The more ‘iconic’ Wollemi Pine
A few months after Dr Jinks found the Springbook Leatherwood, a former New South Wales National Parks and Wildlife employee, David Noble discovered the Wollemi Pine.
Located in a series of steep-sided gorges inside the Wollemi National Park, west of Sydney, the coniferous tree was thought to be extinct.
The critically endangered tree attracted international attention and a recovery plan was drawn up, outlining strategies to manage the fragile population.
Dr Bill McDonald, who retired from Queensland Herbarium after 40 years service, said a decision was made 25 years ago to keep the location of the Leatherwood sites secret.

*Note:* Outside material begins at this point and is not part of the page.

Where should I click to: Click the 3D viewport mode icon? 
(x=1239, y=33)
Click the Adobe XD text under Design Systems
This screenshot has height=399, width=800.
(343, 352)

“Being a conifer, the Wollemi Pine had that little bit more, whatever you want to call it, iconic status and this [Springbrook Leatherwood] really slipped under the radar,” he said.
David Jinks said he was happy for the Wollemi Pine to grab the headlines.
“My concern was more for the tree,” he said.
“I was happy that it was protected and didn’t have people traipsing after it.
“There are collectors that will come from all around the place to try and find a rare plant, and I know that the Queensland Herbarium and National Parks are very concerned that this would be a ‘let’s go find the Eucryphia’ situation.”
Dr Jinks agrees the discovery of the Wollemi Pine was significant, but he believes the Springbrook Leatherwood or Eucryphia Jinksii, which was named after him, is more beautiful.
“One thing that New South Wales should be jealous about is that the Eucryphia has a beautiful big white flower,” he said.
“The Wollemi doesn’t have a flower, so this is a much nicer plant than the Wollemi Pine.”
Threats to Springbrook Leatherwood
The Springbrook Leatherwood may be safe from indirect human intervention, but Dr Jinks is worried about its long-term future.
“The threats that they’re facing now relate to water, I am convinced they are dependent on permanent water,” he said.
The botanist believes rainfall patterns are changing and the Springbrook National Park is experiencing dryer periods than it once did.
He also said the level of cloud rain, which can supply up to 30 per cent of the rainforest trees’ water, is gradually lifting and nearby water extraction may be impacting on the ancient species.
Queensland Parks and Wildlife ranger, Ebony Hall manages the 6,197-hectare Springbrook National Park and said she is aware of the ancient species and its significance.
“It’s been given World Heritage status for a reason and we’re here to maintain that status,” she said.
“Everything is a threat to this area and it’s such a smaller area that it needs that level of protection.”
Dr Jinks estimates the Springbrook Leatherwood has been growing on earth for up to 40-million years.
He said there have been multiple efforts to propagate the tree, with just one successful planting, which occurred inside the national park.
“I’d like to find a PhD student to answer some of the theories we’ve got about why it’s here and why it’s not somewhere else,” Dr Jinks said.